Self-erecting tower cranes are trailer-mounted and unfold from four sections (two for the tower and two for the jib); certain larger models have a telescopic tower and folding jib. These cranes can be assembled on site in a few hours. Applications include residential and small commercial construction.
Hammerhead tower cranes have a tower and a horizontal jib assembled from sections. The tower extends above the jib to which suspension cables supporting the jib are attached. These cranes are assembled on-site in one to three days depending on height, and can increase in height with the project.
Flat top tower cranes have a tower and a horizontal jib assembled from sections. There is no A-frame above the jib, which is self-supporting and consists of reinforced jib sections. These cranes are assembled on-site in one to two days, and can increase in height with the project.
Luffing jib tower cranes have a tower and an angled jib assembled from sections. There is one A-frame above the jib to which suspension cables supporting the jib are attached. Unlike other tower cranes, there is no trolley to control lateral movement of the load, which is accomplished by changing the jib angle. These cranes are assembled on-site in two to three days, and can increase in height with the project.

LATTICE BOOM CRAWLER AND LATTICE BOOM TRUCK CRANES. Lattice boom crawler and lattice boom truck cranes are designed to lift material on rough terrain and can maneuver while bearing a load. The boom is made of tubular steel sections, which, together with the base unit, are transported to and erected at a construction site. Applications include wind turbine erection.

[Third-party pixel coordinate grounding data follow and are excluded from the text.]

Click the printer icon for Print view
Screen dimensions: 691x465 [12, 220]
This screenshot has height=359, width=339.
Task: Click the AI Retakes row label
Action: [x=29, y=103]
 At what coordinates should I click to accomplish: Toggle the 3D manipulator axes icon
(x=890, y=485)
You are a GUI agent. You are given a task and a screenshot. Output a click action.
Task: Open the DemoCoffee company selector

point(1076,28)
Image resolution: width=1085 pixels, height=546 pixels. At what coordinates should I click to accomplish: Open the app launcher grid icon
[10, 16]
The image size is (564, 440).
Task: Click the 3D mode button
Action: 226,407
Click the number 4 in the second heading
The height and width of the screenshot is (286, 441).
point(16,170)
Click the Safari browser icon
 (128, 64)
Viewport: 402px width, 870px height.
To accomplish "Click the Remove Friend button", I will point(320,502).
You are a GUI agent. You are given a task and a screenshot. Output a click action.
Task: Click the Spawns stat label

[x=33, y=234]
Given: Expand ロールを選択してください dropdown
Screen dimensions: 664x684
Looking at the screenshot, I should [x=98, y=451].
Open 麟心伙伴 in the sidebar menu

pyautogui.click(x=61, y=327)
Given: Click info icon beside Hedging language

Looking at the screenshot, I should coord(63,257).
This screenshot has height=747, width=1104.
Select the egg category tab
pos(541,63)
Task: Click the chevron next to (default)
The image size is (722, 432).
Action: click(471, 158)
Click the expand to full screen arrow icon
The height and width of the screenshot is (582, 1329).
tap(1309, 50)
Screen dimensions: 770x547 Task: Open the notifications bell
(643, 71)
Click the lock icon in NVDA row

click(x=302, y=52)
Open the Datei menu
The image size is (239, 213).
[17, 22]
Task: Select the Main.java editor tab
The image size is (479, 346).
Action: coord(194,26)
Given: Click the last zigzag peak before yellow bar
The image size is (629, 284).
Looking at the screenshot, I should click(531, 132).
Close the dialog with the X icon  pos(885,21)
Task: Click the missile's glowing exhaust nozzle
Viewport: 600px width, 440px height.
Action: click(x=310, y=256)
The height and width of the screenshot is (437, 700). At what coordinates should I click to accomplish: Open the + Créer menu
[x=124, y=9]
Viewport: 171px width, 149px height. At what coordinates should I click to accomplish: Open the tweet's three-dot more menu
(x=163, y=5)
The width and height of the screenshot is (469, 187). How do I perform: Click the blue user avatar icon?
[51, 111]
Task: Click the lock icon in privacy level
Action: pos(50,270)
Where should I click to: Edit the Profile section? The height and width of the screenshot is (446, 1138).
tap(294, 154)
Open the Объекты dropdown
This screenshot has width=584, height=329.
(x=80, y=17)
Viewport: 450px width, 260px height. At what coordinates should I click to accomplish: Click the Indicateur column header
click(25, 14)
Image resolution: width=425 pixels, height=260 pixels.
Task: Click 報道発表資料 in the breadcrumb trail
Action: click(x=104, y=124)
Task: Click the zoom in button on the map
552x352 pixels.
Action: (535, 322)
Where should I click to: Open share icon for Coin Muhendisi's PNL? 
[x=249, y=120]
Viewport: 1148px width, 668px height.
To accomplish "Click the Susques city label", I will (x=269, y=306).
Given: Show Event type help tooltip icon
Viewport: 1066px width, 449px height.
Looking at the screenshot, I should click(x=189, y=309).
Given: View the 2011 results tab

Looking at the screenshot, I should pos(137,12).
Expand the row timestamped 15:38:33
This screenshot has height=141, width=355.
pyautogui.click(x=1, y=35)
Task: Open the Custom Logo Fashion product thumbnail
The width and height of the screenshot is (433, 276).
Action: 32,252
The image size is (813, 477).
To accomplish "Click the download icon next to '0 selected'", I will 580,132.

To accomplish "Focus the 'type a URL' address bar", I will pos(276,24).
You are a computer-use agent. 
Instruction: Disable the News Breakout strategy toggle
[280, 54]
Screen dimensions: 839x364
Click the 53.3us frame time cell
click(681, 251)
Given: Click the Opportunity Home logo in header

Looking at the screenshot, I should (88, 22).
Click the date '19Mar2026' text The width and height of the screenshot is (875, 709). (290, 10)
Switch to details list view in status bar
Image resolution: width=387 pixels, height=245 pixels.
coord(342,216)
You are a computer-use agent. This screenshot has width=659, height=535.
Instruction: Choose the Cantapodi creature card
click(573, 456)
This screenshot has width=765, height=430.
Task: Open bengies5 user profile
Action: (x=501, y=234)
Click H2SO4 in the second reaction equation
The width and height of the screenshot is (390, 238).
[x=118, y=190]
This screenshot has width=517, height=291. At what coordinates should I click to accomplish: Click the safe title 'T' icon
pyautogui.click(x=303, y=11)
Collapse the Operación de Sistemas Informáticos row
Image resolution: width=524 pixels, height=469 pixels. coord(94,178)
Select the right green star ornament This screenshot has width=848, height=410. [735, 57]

TRUCK-MOUNTED CRANES (BOOM TRUCKS). We manufacture telescopic boom cranes and articulated hydraulic cranes for mounting on a commercial truck chassis. Truck-mounted cranes are used primarily in the construction and maintenance industries to lift equipment or materials to various heights. Boom trucks are generally lighter and have less lifting capacity than truck cranes, and are used for many of the same applications when lower lifting capabilities are sufficient. An advantage of a boom truck is that the equipment or material to be lifted by the crane can be transported by the truck, which can travel at highway speeds. Applications include delivery of building materials and the installation of commercial air conditioners and other roof-mounted equipment.

MATERIAL HANDLING & PORT SOLUTIONS

MATERIAL HANDLING. We manufacture standard cranes, process cranes and components, such as rope hoists, chain hoists, light crane systems, travel units and electric motors.
Standard cranes are configured individually from standardized modules for industrial infrastructure applications.
Process cranes are also made from largely standardized modules and are integrated individually into the customer’s specific production processes.
Rope hoists and chain hoists are used to facilitate the movement of materials in a factory. They can either be integrated as components in standard and process cranes or used as lifting devices in non-crane applications.
Light crane systems can be described as railway systems on ceilings that use hoists to move and lift materials in factories.
Wheel blocks, electric motors, gearboxes, converters and travel units are components that can be included in tailored solutions for drive applications that aid in the movement of materials in a factory. These components can also be used separately in non-crane applications.
Crane sets comprise component packages for customers who are constructing their own girders in a factory.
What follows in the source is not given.